When Rodney Stuckey has played well, though I’ve been impressed, I’ve also tried to keep the praise within reason and maintain my belief that Stuckey is beyond the point of enticing everyone with exciting flashes of brilliant play. After four years in the league, we know about Stuckey’s talent and upside. What we don’t know is whether he’s capable of consistently performing over the course of an entire season. That remains his challenge.
So, after Stuckey played really poorly in tonight’s loss to Toronto, I’m similarly going to try and avoid getting overly critical. It has to be said, though, that Stuckey was a non-factor in the game. He wasn’t aggressive, he didn’t play good defense (DeMar DeRozan ate him and any other defender the Pistons threw his way alive) and he scored 0 points and was on the bench during the fourth quarter, the only time when the Pistons played with much effort in the game. Stuckey deserved to get benched, but I also don’t think this one performance is enough to undo what he’s spent the last few weeks building.
How he responds is the key test. In the past, as commonly as Stuckey would have four, five, six game stretches of brilliant play, he’s also been capable of one, two or three game disappearing acts. Everyone, Stuckey included, is entitled to a bad game now and then. Unfortunately, the All-Star break means Stuckey will have to wait about a week to atone for this performance, but how he bounces back is important to watch.
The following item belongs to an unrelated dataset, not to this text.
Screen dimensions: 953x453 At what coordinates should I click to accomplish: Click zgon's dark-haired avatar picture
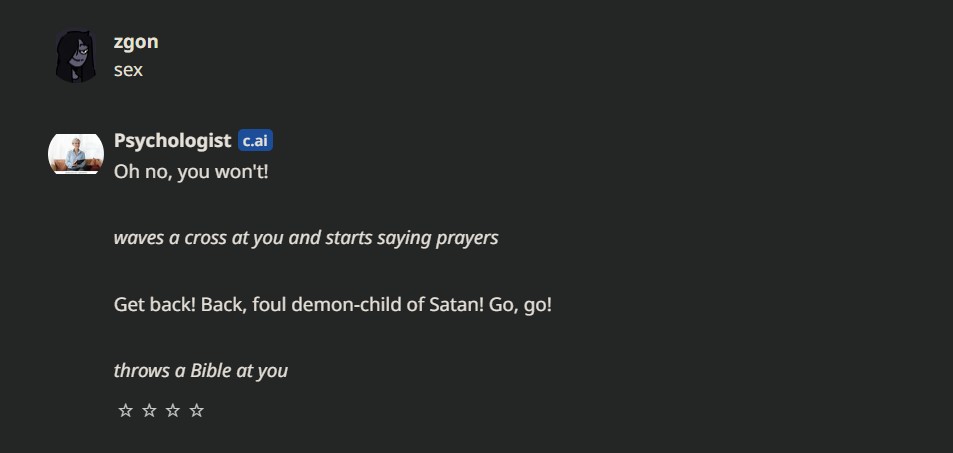tap(76, 56)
Stuckey doesn’t have built-in excuses anymore. He has a coach in Lawrence Frank who respects him and has given him freedom — Stuckey himself said that having a coach who “believes” in him has been a big difference. He has a nice contract, so there’s not the pressure of playing for a big pay raise now. He’s no longer being counted on as the team’s primary facilitator. He’s also no longer a young player fighting for an identity on a veteran team. He’s a veteran now, a player looked at as a cornerstone and a player who, according to his words over the last three years, has wanted that responsibility. Part of it is being consistent on a game to game basis. How he comes back from this performance next week will be a much bigger indicator of his progression as a player than the strong performances he had the last few weeks.
Lazy frontcourt defense
Greg Monroe was great offensively, but his defensive performance was so bad, that his offensive performance is only going to get this lone sentence in the recap, mentioning that he had 30 points, 14 rebounds and 2 blocks. That’s all great. But being part of a frontcourt defense, along with Jason Maxiell and Jonas Jerebko, that allowed Aaron Gray, Ed Davis and Amir Johnson to shoot a combined 14-for-23 and grab 22 rebounds is inexcusable.
Monroe was slow when matched up against the active Davis and Johnson and he got pushed around when matched up with the brutish Gray. Maxiell didn’t do a great job of leaving the paint — Johnson hit a few open jumpers from 12ish feet or so (don’t laugh … Amir’s jumper looks so much better than his Pistons days). Jerebko played defense by reaching too often and was too aggressive, resulting in another 18 minute foul-out for him, the second time this season he’s fouled out in 18 minutes or less.
Seriously, any time your horrid defense causes a Toronto crowd to chant ‘MVP’ at Gray as he’s shooting free throws (even if they were doing it jokingly) is a pretty sad indictment of your defensive effort.
Knight continues to take care of the ball
Brandon Knight wasn’t much of a factor with his passing, but in February, he has really worked on taking better care of the ball. He had zero turnovers against the Raptors (and three assists). It was the fourth time in13 February games he’s had a turnover free game (although, to be fair, one of those games was a five-minute performance when he broke his nose). He had just two turnover-less games in his first 23 games in December and January.
Knight’s shooting has been solid most of the season. Now, he’s gradually worked on taking better care of the ball. He’s even had some nice defensive moments, even if he still occasionally gets torched by opposing guards. He’s figuring things out. Hopefully, but the end of the season, he starts to put everything together and shoulders a bit more responsibility initiating the offense. He’s definitely moving closer to being able to do that.